[Data extract]
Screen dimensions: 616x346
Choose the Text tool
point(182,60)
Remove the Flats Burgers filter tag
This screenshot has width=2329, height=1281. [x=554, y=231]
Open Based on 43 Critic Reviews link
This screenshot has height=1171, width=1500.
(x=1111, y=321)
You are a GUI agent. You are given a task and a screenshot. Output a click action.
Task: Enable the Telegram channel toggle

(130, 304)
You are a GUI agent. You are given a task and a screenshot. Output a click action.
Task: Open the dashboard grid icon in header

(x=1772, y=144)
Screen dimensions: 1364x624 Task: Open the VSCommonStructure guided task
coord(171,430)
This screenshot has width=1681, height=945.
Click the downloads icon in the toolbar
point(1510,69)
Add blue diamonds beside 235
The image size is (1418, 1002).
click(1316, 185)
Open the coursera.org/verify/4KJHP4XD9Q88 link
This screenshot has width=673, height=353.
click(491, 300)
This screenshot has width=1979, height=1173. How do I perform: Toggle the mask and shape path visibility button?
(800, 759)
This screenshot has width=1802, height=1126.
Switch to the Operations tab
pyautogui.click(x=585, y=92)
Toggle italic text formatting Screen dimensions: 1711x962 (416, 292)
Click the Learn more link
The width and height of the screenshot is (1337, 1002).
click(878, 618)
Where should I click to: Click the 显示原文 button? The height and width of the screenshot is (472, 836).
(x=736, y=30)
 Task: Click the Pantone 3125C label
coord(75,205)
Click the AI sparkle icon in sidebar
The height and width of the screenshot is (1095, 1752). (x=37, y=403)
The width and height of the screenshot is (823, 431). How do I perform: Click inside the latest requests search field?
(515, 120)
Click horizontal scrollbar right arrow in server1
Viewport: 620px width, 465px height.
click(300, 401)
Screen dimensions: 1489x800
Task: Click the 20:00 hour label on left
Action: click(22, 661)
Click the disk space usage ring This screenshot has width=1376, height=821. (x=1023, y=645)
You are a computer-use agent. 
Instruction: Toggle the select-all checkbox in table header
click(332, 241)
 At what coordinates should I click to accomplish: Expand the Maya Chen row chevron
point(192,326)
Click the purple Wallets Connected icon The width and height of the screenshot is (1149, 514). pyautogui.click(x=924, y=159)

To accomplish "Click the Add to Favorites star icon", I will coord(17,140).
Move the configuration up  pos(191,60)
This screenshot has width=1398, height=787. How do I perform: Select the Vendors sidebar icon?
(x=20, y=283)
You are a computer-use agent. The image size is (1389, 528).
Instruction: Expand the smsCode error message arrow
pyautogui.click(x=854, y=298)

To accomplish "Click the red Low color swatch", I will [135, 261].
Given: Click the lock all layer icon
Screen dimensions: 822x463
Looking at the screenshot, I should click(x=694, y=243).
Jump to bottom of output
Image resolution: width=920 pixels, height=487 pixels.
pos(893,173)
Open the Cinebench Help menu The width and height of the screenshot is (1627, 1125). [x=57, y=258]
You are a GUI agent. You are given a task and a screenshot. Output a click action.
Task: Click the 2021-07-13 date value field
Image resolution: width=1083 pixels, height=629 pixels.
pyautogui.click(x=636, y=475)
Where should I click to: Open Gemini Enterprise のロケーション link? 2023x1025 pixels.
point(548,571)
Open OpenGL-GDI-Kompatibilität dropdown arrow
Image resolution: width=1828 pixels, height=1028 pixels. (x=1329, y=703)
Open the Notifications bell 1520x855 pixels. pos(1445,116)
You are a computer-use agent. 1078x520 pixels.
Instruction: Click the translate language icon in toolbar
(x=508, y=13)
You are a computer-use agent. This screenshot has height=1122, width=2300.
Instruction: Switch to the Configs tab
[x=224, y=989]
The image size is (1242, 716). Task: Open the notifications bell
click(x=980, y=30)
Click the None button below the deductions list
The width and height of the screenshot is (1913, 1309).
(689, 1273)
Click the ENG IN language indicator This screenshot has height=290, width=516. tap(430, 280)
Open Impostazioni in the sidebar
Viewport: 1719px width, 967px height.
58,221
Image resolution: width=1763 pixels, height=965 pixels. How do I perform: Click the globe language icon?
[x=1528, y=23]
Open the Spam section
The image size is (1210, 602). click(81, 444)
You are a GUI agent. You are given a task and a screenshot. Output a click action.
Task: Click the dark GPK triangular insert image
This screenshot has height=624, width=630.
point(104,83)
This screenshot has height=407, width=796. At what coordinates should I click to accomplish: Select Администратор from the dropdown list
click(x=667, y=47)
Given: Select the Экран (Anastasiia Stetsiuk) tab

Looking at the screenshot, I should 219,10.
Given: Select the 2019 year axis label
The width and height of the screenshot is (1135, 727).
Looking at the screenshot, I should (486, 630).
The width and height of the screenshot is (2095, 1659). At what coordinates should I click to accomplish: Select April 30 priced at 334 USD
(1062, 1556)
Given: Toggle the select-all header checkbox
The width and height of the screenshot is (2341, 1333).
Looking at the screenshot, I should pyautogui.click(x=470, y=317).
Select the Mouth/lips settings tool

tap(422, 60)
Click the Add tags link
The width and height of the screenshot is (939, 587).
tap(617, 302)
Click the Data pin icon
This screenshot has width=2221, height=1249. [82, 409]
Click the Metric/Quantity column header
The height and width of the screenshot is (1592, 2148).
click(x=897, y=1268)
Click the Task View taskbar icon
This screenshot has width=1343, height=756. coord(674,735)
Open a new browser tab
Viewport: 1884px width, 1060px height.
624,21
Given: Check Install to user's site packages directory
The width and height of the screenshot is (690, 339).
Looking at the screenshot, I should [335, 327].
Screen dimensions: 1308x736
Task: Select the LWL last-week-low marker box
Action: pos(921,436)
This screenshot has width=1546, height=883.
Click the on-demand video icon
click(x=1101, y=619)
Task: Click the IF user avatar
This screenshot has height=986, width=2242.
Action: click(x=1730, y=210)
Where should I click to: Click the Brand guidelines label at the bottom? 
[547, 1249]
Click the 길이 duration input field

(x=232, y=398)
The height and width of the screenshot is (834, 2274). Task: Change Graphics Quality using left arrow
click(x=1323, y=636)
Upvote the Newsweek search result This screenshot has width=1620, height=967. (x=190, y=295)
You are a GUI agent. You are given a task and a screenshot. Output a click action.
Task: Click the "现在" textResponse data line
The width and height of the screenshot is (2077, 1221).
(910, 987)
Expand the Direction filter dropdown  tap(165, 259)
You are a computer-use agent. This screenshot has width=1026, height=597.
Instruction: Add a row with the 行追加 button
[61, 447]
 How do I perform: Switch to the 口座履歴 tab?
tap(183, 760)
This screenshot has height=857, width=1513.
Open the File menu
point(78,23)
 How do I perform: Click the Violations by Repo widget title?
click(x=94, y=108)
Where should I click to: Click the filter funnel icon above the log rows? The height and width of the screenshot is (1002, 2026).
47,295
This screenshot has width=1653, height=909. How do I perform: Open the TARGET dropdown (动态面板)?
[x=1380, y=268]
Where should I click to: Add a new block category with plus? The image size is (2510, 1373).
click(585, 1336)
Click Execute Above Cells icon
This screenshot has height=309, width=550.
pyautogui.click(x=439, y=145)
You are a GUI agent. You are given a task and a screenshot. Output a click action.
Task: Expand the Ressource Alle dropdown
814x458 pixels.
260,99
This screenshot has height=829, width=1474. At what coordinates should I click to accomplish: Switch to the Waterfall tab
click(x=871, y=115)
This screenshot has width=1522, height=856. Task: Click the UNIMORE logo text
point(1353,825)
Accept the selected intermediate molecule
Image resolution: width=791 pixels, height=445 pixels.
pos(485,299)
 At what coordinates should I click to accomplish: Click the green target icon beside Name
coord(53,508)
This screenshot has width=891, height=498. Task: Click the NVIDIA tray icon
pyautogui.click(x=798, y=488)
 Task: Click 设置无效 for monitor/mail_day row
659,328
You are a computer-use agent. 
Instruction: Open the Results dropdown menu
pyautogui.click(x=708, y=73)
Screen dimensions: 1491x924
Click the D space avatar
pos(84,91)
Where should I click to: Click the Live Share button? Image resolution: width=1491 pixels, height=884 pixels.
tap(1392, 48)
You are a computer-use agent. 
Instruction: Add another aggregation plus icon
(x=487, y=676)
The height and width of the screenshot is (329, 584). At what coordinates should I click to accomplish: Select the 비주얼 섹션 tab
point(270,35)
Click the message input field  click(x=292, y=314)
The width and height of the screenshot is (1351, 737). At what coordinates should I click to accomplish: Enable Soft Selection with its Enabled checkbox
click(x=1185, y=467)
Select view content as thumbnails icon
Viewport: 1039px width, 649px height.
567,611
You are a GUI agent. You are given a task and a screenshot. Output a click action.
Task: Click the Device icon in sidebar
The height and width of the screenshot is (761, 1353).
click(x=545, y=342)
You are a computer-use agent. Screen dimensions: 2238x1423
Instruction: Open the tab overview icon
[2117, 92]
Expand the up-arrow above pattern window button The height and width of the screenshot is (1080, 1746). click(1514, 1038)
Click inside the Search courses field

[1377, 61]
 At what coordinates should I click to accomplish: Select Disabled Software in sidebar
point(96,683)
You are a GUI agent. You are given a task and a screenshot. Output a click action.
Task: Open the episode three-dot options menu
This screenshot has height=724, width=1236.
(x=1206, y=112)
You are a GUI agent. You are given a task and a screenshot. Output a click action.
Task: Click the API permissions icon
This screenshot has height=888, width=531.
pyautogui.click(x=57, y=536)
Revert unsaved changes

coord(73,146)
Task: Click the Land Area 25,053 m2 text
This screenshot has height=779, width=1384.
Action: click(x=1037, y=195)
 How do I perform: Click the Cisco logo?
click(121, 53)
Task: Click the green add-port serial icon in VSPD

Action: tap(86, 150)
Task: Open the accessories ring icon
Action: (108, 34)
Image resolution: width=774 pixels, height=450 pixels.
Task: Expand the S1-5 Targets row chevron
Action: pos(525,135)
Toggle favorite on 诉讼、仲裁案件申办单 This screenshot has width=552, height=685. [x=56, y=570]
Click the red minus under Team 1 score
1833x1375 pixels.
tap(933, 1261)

[Task to carry out]
Output each line of the listing in which the string "user" is found.

[Answer space]
Given: Check Install to user's site packages directory
Task: Click the IF user avatar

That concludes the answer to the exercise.